- _Selected passage_:

Before hitting Moloch again, I went to Mine 8 to its southeast. The lucrative mine had a lot of platinum, gold, and silver plus a large treasure chamber with plenty of gray (moderate healing) and white (full healing) potions. Enemies were demons and devils, but I mostly just ran from them. There were fixed battles with demons and mummies, plus a memorable one that combined swamp trolls, ghosts, and alligators.  
   
In Moloch, I had already met the person who would help me: Bysette. Last time, he demanded to know who had "sent me," and I had no answer. This time I did: PAUNDOR. "You will need to return a ring I lost before I can assist you anymore," he said. Where did he lose it? On a ship called Blackmane. He couldn't tell me anything else, so now BLACKMANE is one of the keywords I feed to all NPCs. When I get done exploring the cities I haven't explored, I'll return to the original ones and prompt those NPCs, too, I guess.

- _Data for this task_:
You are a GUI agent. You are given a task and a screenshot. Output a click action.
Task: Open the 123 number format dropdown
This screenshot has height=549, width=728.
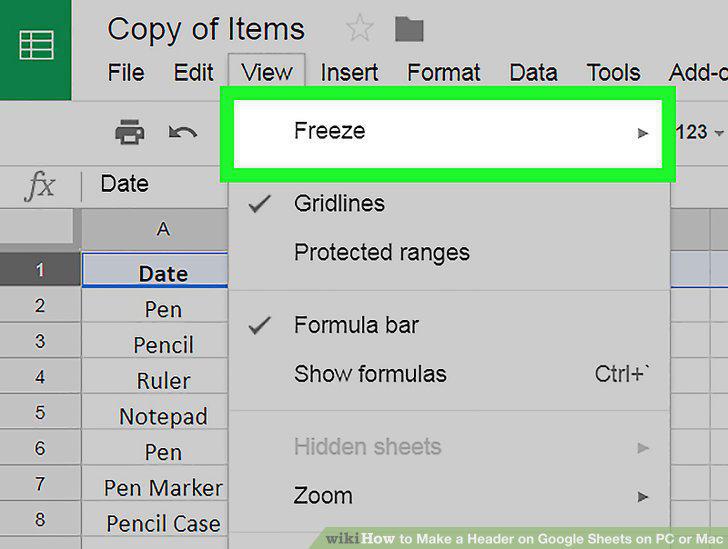click(x=699, y=132)
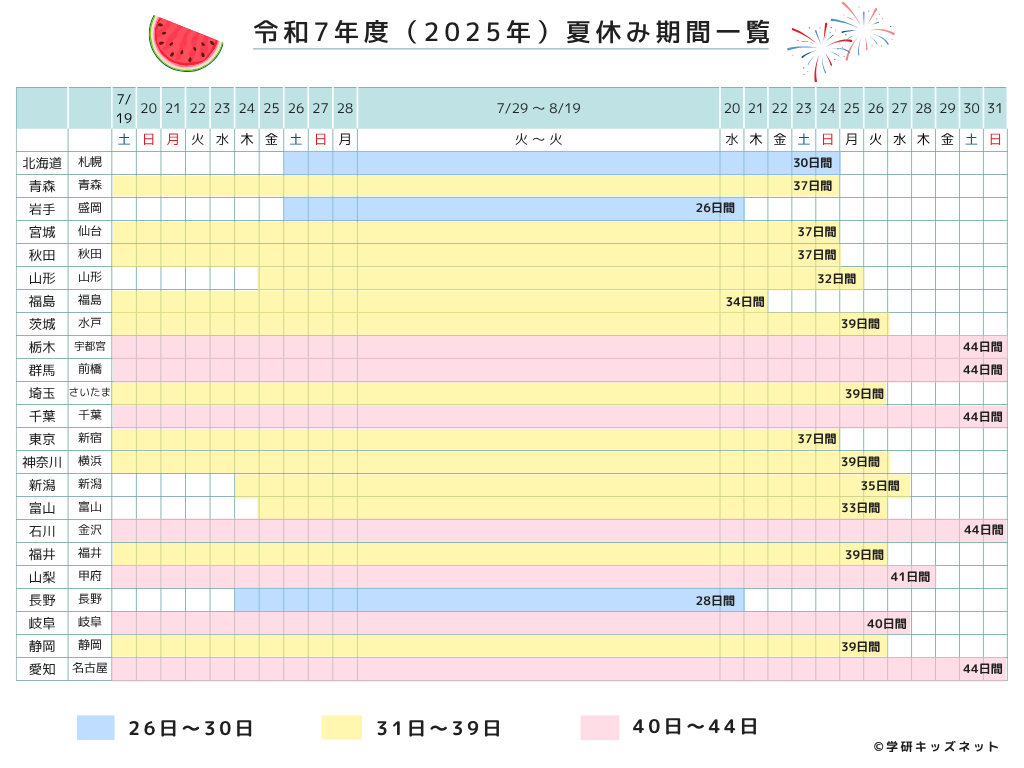Click the 北海道 prefecture label
Image resolution: width=1024 pixels, height=768 pixels.
[42, 162]
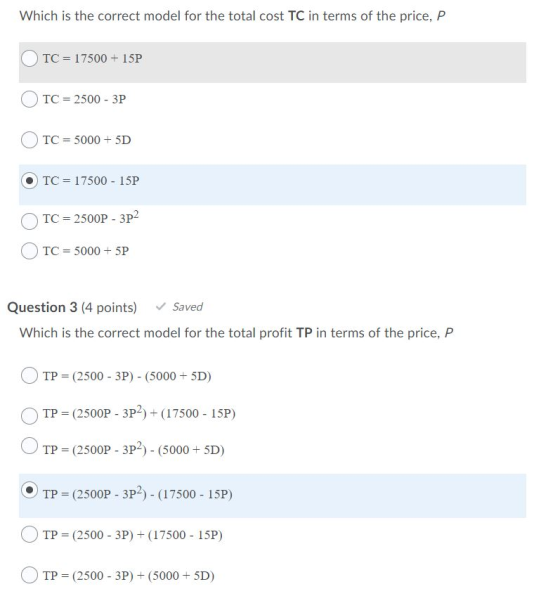This screenshot has height=589, width=560.
Task: Select TP = (2500 - 3P) + (17500 - 15P)
Action: [29, 534]
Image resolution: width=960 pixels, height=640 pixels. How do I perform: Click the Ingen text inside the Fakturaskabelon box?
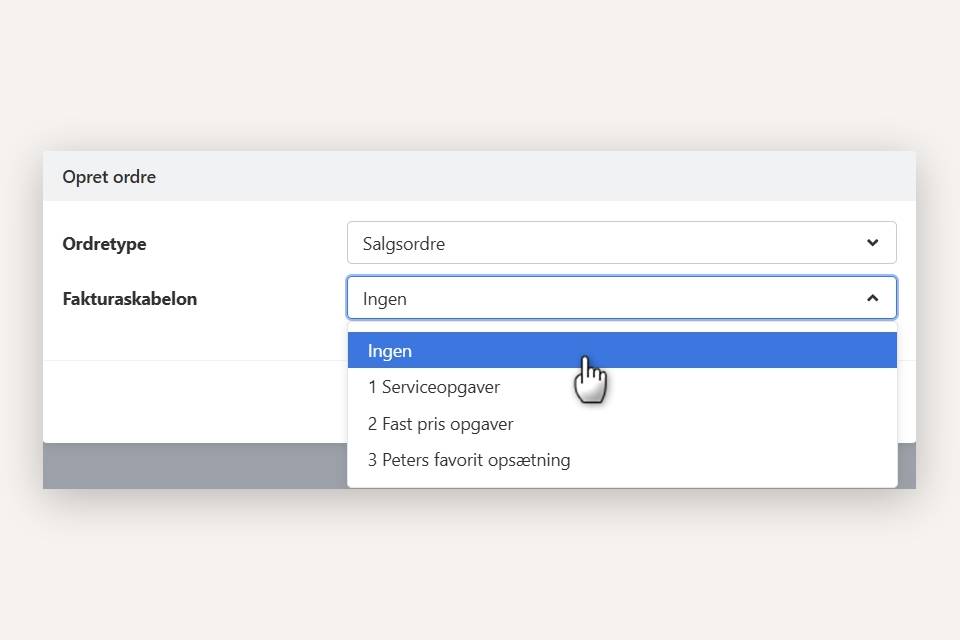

- _Problems to solve_:
**a)** Answer these from the passage about Mine 8 and Moloch:
(i) What kind of healing does a white potion give?
(ii) What ship did Bysette lose his ring on?
(iii) Which three kinds of enemies were in the memorable mixed battle?
**b)** Write out the whole listing again with "GUI agent" replaced by "screen assistant" and nothing else changed. Leave the pictures out.

- _Solutions below_:
**a)**
(i) Full healing.
(ii) Blackmane.
(iii) Swamp trolls, ghosts, and alligators.

**b)**
You are a screen assistant. You are given a task and a screenshot. Output a click action.
Task: Open the 123 number format dropdown
This screenshot has height=549, width=728.
click(x=699, y=132)
Click the 北海道 prefecture label
Image resolution: width=1024 pixels, height=768 pixels.
[42, 162]
This screenshot has height=589, width=560.
Task: Select TP = (2500 - 3P) + (17500 - 15P)
Action: [29, 534]
Image resolution: width=960 pixels, height=640 pixels. How do I perform: Click the Ingen text inside the Fakturaskabelon box?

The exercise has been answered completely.